Answer: To awaken in us, at the very beginning of our prayer, that childlike reverence and trust toward God, which are to be the foundation of our prayer: namely, that God has become our Father through Christ, and will much less deny us what we ask of Him in faith than our fathers would refuse us earthly things.

Question 119: What are the words, "Hallowed be thy Name"?

Answer: This means: Help us first of all to honor and praise you as you deserve, so that we may live and act as though everything we do is for your honor and glory.

Question 120: What does the first request mean?

Answer: "Your kingdom come" means: Rule us by your Word and Spirit in such a way that more and more we submit to you. Preserve and increase your church. Destroy the devil's work. Destroy every force which revolts against you and every conspiracy against your holy Word. Do all this until your kingdom is so complete and perfect that in it you are all in all.

Question 121: What does the second request mean?

Answer: "Your will be done, On earth as it is in heaven" means: Help us and all men to reject our own wills and obey your will without any back talk. Your will alone is good. Help us one and all to carry out the work we are called to, as willingly and faithfully as the angels in heaven.

Question 122: What does the third request mean?

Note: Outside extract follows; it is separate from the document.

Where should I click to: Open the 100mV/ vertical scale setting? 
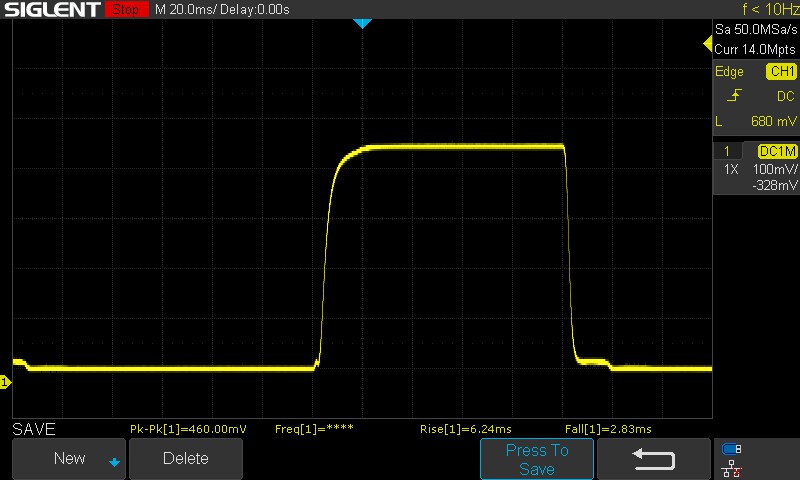coord(775,170)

Answer: "Give us this day our daily bread" means: Do take care of all our physical needs so that we come to know that you are the only source of everything good, and that neither our work and worry nor your gifts can do us any good without your blessing. And so help us to give up our trust in creatures and to put trust in you alone.

Question 123: What does the fourth request mean?

Answer: "And forgive us our debts, As we forgive our debtors" means: Because of Christ's blood, do not hold against us, poor sinners that we are, any of the sins we do or the evil that constantly clings to us. Forgive us just as we are fully determined, as evidence of your grace in us, to forgive our neighbors.

Question 124: What does the fifth request mean?

Answer: "And lead us not into temptation, But deliver us from evil" means: By ourselves, we are too weak to hold our own even for a moment. And our sworn enemies - the devil, the world, and our own flesh - never stop attacking us. And so, Lord, uphold us and make us strong with the strength of your Holy Spirit, so that we may not go down to defeat in this spiritual struggle, but may firmly resist our enemies until we finally win the complete victory.

Question 125: How does the conclusion of the Lord's Prayer affirm that it is true?

Answer: "For Thine is the kingdom, and the power, and the glory, forever. Amen." This means: We have made all these requests of you because, as our all-powerful king, you not only want to, but are also able to give us all that is good; and because your holy name, and not we ourselves, should receive all the praise, forever.

Question 126: What does that little word "Amen" express?

Answer: "Amen" means: This shall truly and certainly be! For my prayer is much more certainly heard by God than I feel in my heart that I desire these things from Him.

Question 127: What does the word "Amen" signify?

Answer: "Amen" signifies: It is true and certainly so. For God has heard my prayer.